Cara mengukur nilai resistansi dengan multimeter
Komponen yang digunakan di industri cukup banyak, masing-masing akan memiliki kebutuhan yang berbeda saat digunakan. Sebagai multimeter yang biasa digunakan di industri, masyarakat juga perlu memperhatikan saat menggunakannya.
Poin yang perlu diperhatikan saat menggunakan multimeter untuk mengukur resistansi:
Multimeter dibagi menjadi dua jenis: multimeter tradisional dan multimeter digital. Multimeter tradisional adalah jenis defleksi elektromagnetik penunjuk. Sebelum setiap penggunaan, penyesuaian nol mekanis diperlukan. Penggunaannya rumit dan pembacaan indikasinya subjektif dan tidak akurat. Sekarang sudah jarang digunakan.
Multimeter digital dapat langsung menampilkan angka tanpa melihat skala untuk dibaca, dan hasilnya lebih akurat, yang merupakan jenis multimeter utama yang digunakan saat ini.
Tindakan pencegahan saat mengukur nilai resistansi multimeter:
1. Sebelum menggunakan multimeter sebaiknya dilakukan “penyesuaian nol mekanis” terlebih dahulu, yaitu pada saat tidak ada listrik yang akan diukur, arahkan penunjuk multimeter ke posisi tegangan nol atau arus nol.
2. Dalam proses penggunaan multimeter, jangan menyentuh bagian logam dari test lead dengan tangan Anda, sehingga di satu sisi akurasi pengukuran dapat terjamin, dan di sisi lain, keselamatan pribadi juga dapat dijamin.

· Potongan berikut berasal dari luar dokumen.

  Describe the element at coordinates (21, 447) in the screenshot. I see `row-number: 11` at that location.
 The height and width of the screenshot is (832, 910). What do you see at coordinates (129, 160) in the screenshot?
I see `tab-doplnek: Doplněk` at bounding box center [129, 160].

3. Saat mengukur jumlah listrik tertentu, tidak mungkin mengganti persneling saat mengukur, terutama saat mengukur tegangan tinggi atau arus tinggi, harus lebih diperhatikan. Jika tidak, multimeter akan rusak. Jika Anda perlu memindahkan persneling, Anda harus melepaskan kabel uji terlebih dahulu, lalu mengukur setelah memindahkan persneling.
4. Saat menggunakan multimeter, harus ditempatkan secara horizontal untuk menghindari kesalahan. Pada saat yang sama, juga perlu untuk menghindari pengaruh medan magnet luar pada multimeter.

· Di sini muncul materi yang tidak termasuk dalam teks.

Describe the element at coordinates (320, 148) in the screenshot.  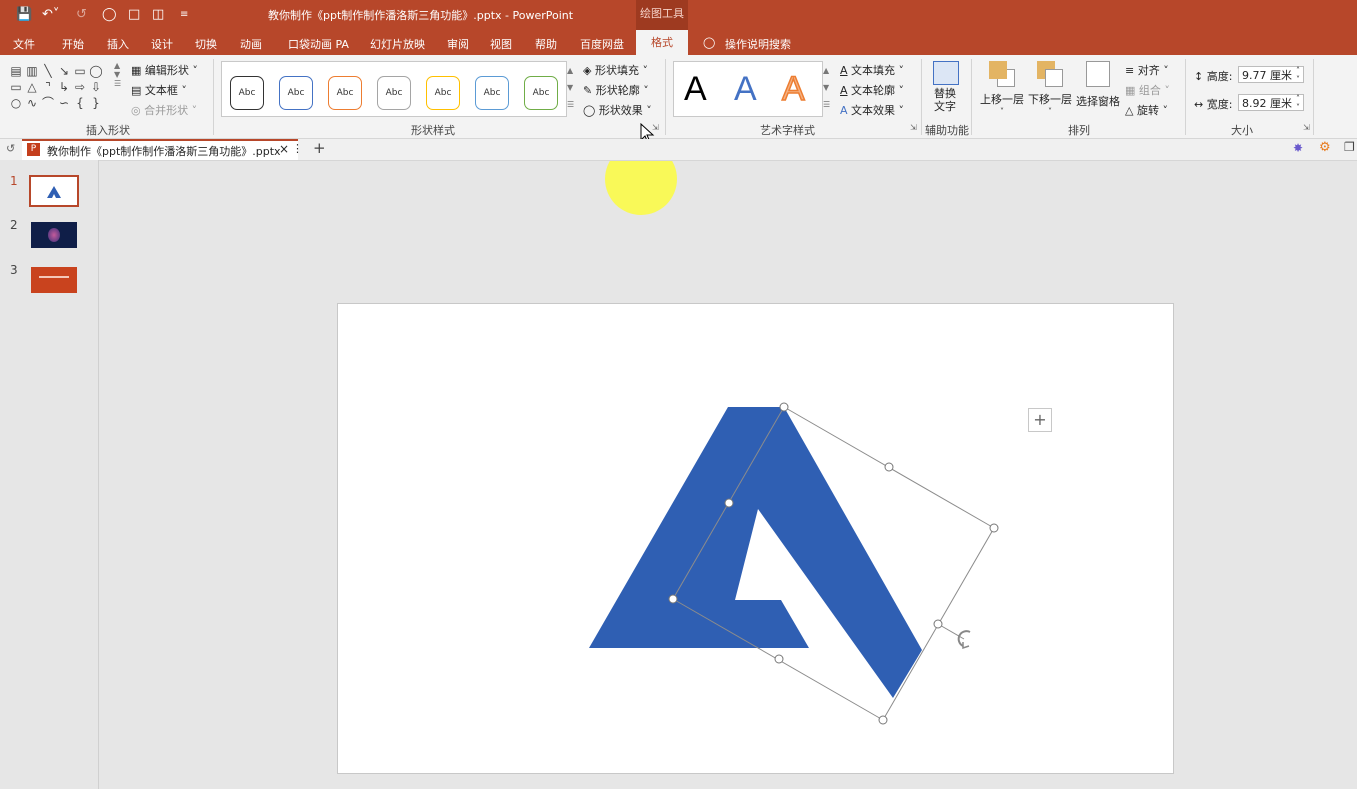
I see `new-tab-icon: +` at that location.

5. Setelah menggunakan multimeter, sakelar transfer harus ditempatkan pada gigi maksimum tegangan AC. Jika tidak digunakan dalam waktu lama, baterai di dalam multimeter juga harus dikeluarkan untuk mencegah baterai merusak komponen lain di dalam meteran.
Multimeter adalah alat ukur multi fungsi dan multi jangkauan. Itu tidak hanya dapat mengukur resistansi objek yang akan diukur, tetapi juga mengukur tegangan DC. Sebagai alat ukur yang penting dalam industri, hanya dengan mengetahui poin-poin yang harus diperhatikan selama pengukuran dapat memainkan perannya dengan lebih baik.